Material for the task
[start]

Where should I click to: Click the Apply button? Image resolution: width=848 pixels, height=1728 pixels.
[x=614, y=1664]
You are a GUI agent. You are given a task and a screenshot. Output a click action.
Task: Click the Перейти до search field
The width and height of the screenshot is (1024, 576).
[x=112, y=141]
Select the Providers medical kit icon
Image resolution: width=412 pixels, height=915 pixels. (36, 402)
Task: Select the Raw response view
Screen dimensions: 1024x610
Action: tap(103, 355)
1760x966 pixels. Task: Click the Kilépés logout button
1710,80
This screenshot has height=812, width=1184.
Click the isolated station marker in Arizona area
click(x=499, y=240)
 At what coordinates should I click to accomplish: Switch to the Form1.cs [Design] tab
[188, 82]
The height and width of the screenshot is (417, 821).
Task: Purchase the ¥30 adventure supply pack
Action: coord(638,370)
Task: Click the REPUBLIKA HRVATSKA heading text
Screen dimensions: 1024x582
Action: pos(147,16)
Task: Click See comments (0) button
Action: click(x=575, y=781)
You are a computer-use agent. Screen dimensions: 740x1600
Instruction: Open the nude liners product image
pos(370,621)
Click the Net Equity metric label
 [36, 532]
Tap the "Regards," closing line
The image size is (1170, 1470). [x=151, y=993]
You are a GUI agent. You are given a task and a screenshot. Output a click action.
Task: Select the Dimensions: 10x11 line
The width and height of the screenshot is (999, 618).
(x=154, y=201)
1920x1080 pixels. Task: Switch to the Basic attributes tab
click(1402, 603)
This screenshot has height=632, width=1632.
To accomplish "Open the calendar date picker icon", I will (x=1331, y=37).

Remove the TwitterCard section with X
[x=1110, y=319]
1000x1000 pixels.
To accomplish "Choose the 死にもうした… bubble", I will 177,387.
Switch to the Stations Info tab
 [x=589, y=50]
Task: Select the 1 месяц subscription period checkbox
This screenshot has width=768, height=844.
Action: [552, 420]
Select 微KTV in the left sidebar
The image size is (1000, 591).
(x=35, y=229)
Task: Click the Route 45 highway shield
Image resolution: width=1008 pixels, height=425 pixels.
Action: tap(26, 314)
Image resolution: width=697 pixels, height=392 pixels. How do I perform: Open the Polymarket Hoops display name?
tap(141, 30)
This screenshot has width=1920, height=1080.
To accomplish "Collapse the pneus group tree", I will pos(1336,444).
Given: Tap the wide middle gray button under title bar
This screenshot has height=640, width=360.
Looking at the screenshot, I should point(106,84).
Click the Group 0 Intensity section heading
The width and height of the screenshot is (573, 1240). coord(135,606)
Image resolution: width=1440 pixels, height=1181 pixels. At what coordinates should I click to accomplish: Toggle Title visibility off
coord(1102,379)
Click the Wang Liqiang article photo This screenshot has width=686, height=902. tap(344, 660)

[end]

The problem
Reproduce all of the rows above, keeping every character unchanged.

Answer to the task
Where should I click to: Click the Apply button? Image resolution: width=848 pixels, height=1728 pixels.
[x=614, y=1664]
You are a GUI agent. You are given a task and a screenshot. Output a click action.
Task: Click the Перейти до search field
The width and height of the screenshot is (1024, 576).
[x=112, y=141]
Select the Providers medical kit icon
Image resolution: width=412 pixels, height=915 pixels. (36, 402)
Task: Select the Raw response view
Screen dimensions: 1024x610
Action: tap(103, 355)
1760x966 pixels. Task: Click the Kilépés logout button
1710,80
This screenshot has height=812, width=1184.
Click the isolated station marker in Arizona area
click(x=499, y=240)
 At what coordinates should I click to accomplish: Switch to the Form1.cs [Design] tab
[188, 82]
The height and width of the screenshot is (417, 821).
Task: Purchase the ¥30 adventure supply pack
Action: coord(638,370)
Task: Click the REPUBLIKA HRVATSKA heading text
Screen dimensions: 1024x582
Action: pos(147,16)
Task: Click See comments (0) button
Action: click(x=575, y=781)
You are a computer-use agent. Screen dimensions: 740x1600
Instruction: Open the nude liners product image
pos(370,621)
Click the Net Equity metric label
 [36, 532]
Tap the "Regards," closing line
The image size is (1170, 1470). [x=151, y=993]
You are a GUI agent. You are given a task and a screenshot. Output a click action.
Task: Select the Dimensions: 10x11 line
The width and height of the screenshot is (999, 618).
(x=154, y=201)
1920x1080 pixels. Task: Switch to the Basic attributes tab
click(1402, 603)
This screenshot has height=632, width=1632.
To accomplish "Open the calendar date picker icon", I will (x=1331, y=37).

Remove the TwitterCard section with X
[x=1110, y=319]
1000x1000 pixels.
To accomplish "Choose the 死にもうした… bubble", I will 177,387.
Switch to the Stations Info tab
 [x=589, y=50]
Task: Select the 1 месяц subscription period checkbox
This screenshot has width=768, height=844.
Action: [552, 420]
Select 微KTV in the left sidebar
The image size is (1000, 591).
(x=35, y=229)
Task: Click the Route 45 highway shield
Image resolution: width=1008 pixels, height=425 pixels.
Action: tap(26, 314)
Image resolution: width=697 pixels, height=392 pixels. How do I perform: Open the Polymarket Hoops display name?
tap(141, 30)
This screenshot has width=1920, height=1080.
To accomplish "Collapse the pneus group tree", I will pos(1336,444).
Given: Tap the wide middle gray button under title bar
This screenshot has height=640, width=360.
Looking at the screenshot, I should point(106,84).
Click the Group 0 Intensity section heading
The width and height of the screenshot is (573, 1240). coord(135,606)
Image resolution: width=1440 pixels, height=1181 pixels. At what coordinates should I click to accomplish: Toggle Title visibility off
coord(1102,379)
Click the Wang Liqiang article photo This screenshot has width=686, height=902. tap(344, 660)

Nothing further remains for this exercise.